Wiersze
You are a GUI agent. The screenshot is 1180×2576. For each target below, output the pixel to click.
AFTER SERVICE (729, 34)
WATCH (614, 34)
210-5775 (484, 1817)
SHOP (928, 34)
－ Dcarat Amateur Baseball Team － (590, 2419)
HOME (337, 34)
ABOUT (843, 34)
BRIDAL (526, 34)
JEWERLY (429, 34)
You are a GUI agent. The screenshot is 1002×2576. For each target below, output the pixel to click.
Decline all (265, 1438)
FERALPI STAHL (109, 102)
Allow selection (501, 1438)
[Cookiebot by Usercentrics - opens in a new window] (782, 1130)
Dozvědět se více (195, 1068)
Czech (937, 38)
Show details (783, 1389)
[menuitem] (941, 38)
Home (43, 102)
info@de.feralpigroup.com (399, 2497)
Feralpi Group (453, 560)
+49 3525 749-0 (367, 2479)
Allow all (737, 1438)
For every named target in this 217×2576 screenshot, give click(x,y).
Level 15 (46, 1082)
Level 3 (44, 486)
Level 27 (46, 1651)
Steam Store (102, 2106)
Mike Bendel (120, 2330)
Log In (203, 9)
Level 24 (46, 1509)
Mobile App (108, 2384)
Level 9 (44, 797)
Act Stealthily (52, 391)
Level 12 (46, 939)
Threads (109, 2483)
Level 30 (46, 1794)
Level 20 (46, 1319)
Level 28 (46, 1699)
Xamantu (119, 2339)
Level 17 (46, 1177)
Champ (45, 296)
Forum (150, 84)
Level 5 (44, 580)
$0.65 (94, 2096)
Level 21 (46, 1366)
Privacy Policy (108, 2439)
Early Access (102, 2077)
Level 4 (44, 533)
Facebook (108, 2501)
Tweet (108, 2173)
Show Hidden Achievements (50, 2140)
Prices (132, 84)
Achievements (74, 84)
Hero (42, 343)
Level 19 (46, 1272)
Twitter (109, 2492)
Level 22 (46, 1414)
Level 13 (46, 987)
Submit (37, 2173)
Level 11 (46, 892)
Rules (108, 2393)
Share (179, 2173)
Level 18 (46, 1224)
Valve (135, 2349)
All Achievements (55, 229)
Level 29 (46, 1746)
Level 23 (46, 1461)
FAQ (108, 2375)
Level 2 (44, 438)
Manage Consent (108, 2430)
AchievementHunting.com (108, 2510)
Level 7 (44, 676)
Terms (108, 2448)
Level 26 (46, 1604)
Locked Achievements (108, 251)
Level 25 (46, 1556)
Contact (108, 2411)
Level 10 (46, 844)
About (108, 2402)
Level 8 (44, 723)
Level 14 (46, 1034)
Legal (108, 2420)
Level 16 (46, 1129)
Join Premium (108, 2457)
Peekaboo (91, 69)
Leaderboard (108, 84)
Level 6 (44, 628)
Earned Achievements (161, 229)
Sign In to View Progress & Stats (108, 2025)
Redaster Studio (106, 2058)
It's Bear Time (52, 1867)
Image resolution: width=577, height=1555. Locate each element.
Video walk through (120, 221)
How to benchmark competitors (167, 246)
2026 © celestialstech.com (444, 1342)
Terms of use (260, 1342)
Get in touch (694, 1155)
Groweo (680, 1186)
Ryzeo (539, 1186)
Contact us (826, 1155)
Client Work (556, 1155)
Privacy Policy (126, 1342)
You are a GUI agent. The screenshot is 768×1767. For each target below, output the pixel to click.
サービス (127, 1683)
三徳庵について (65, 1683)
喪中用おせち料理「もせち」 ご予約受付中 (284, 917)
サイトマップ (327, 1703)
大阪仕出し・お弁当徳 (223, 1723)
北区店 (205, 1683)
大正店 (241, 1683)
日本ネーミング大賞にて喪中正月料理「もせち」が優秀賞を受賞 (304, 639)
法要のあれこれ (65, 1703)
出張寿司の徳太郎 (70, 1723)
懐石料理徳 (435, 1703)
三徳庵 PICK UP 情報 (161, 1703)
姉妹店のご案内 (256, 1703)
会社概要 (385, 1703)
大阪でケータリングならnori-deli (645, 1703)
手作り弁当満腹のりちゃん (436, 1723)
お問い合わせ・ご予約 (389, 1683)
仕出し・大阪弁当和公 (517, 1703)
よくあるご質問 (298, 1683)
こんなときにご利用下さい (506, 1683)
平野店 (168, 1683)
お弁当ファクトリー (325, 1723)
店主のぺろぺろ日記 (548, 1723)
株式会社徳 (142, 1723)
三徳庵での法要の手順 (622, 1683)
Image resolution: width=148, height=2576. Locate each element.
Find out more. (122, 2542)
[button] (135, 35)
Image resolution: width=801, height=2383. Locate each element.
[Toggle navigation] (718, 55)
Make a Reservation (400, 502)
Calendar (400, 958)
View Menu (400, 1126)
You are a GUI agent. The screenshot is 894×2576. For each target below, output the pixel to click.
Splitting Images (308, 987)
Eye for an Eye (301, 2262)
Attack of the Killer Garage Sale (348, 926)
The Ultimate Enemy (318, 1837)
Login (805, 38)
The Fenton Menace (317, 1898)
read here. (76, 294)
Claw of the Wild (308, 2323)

Szczegóły zadania
Przepisz wszystkie powyższe rekordy wiersz po wierszu, bez żadnych zmian.

Odpowiedź do zadania
You are a GUI agent. The screenshot is 1180×2576. For each target below, output the pixel to click.
AFTER SERVICE (729, 34)
WATCH (614, 34)
210-5775 (484, 1817)
SHOP (928, 34)
－ Dcarat Amateur Baseball Team － (590, 2419)
HOME (337, 34)
ABOUT (843, 34)
BRIDAL (526, 34)
JEWERLY (429, 34)
You are a GUI agent. The screenshot is 1002×2576. For each target below, output the pixel to click.
Decline all (265, 1438)
FERALPI STAHL (109, 102)
Allow selection (501, 1438)
[Cookiebot by Usercentrics - opens in a new window] (782, 1130)
Dozvědět se více (195, 1068)
Czech (937, 38)
Show details (783, 1389)
[menuitem] (941, 38)
Home (43, 102)
info@de.feralpigroup.com (399, 2497)
Feralpi Group (453, 560)
+49 3525 749-0 (367, 2479)
Allow all (737, 1438)
For every named target in this 217×2576 screenshot, give click(x,y).
Level 15 (46, 1082)
Level 3 (44, 486)
Level 27 (46, 1651)
Steam Store (102, 2106)
Mike Bendel (120, 2330)
Log In (203, 9)
Level 24 (46, 1509)
Mobile App (108, 2384)
Level 9 (44, 797)
Act Stealthily (52, 391)
Level 12 (46, 939)
Threads (109, 2483)
Level 30 (46, 1794)
Level 20 (46, 1319)
Level 28 (46, 1699)
Xamantu (119, 2339)
Level 17 (46, 1177)
Champ (45, 296)
Forum (150, 84)
Level 5 (44, 580)
$0.65 (94, 2096)
Level 21 (46, 1366)
Privacy Policy (108, 2439)
Early Access (102, 2077)
Level 4 (44, 533)
Facebook (108, 2501)
Tweet (108, 2173)
Show Hidden Achievements (50, 2140)
Prices (132, 84)
Achievements (74, 84)
Hero (42, 343)
Level 19 (46, 1272)
Twitter (109, 2492)
Level 22 (46, 1414)
Level 13 (46, 987)
Submit (37, 2173)
Level 11 (46, 892)
Rules (108, 2393)
Share (179, 2173)
Level 18 (46, 1224)
Valve (135, 2349)
All Achievements (55, 229)
Level 29 (46, 1746)
Level 23 (46, 1461)
FAQ (108, 2375)
Level 2 (44, 438)
Manage Consent (108, 2430)
AchievementHunting.com (108, 2510)
Level 7 (44, 676)
Terms (108, 2448)
Level 26 (46, 1604)
Locked Achievements (108, 251)
Level 25 (46, 1556)
Contact (108, 2411)
Level 10 (46, 844)
About (108, 2402)
Level 8 (44, 723)
Level 14 (46, 1034)
Legal (108, 2420)
Level 16 (46, 1129)
Join Premium (108, 2457)
Peekaboo (91, 69)
Leaderboard (108, 84)
Level 6 (44, 628)
Earned Achievements (161, 229)
Sign In to View Progress & Stats (108, 2025)
Redaster Studio (106, 2058)
It's Bear Time (52, 1867)
Image resolution: width=577, height=1555. Locate each element.
Video walk through (120, 221)
How to benchmark competitors (167, 246)
2026 © celestialstech.com (444, 1342)
Terms of use (260, 1342)
Get in touch (694, 1155)
Groweo (680, 1186)
Ryzeo (539, 1186)
Contact us (826, 1155)
Client Work (556, 1155)
Privacy Policy (126, 1342)
You are a GUI agent. The screenshot is 768×1767. For each target below, output the pixel to click.
サービス (127, 1683)
三徳庵について (65, 1683)
喪中用おせち料理「もせち」 ご予約受付中 (284, 917)
サイトマップ (327, 1703)
大阪仕出し・お弁当徳 (223, 1723)
北区店 (205, 1683)
大正店 (241, 1683)
日本ネーミング大賞にて喪中正月料理「もせち」が優秀賞を受賞 (304, 639)
法要のあれこれ (65, 1703)
出張寿司の徳太郎 (70, 1723)
懐石料理徳 (435, 1703)
三徳庵 PICK UP 情報 (161, 1703)
姉妹店のご案内 (256, 1703)
会社概要 (385, 1703)
大阪でケータリングならnori-deli (645, 1703)
手作り弁当満腹のりちゃん (436, 1723)
お問い合わせ・ご予約 (389, 1683)
仕出し・大阪弁当和公 (517, 1703)
よくあるご質問 (298, 1683)
こんなときにご利用下さい (506, 1683)
平野店 (168, 1683)
お弁当ファクトリー (325, 1723)
店主のぺろぺろ日記 (548, 1723)
株式会社徳 (142, 1723)
三徳庵での法要の手順 (622, 1683)
Image resolution: width=148, height=2576. Locate each element.
Find out more. (122, 2542)
[button] (135, 35)
Image resolution: width=801, height=2383. Locate each element.
[Toggle navigation] (718, 55)
Make a Reservation (400, 502)
Calendar (400, 958)
View Menu (400, 1126)
You are a GUI agent. The screenshot is 894×2576. For each target below, output the pixel to click.
Splitting Images (308, 987)
Eye for an Eye (301, 2262)
Attack of the Killer Garage Sale (348, 926)
The Ultimate Enemy (318, 1837)
Login (805, 38)
The Fenton Menace (317, 1898)
read here. (76, 294)
Claw of the Wild (308, 2323)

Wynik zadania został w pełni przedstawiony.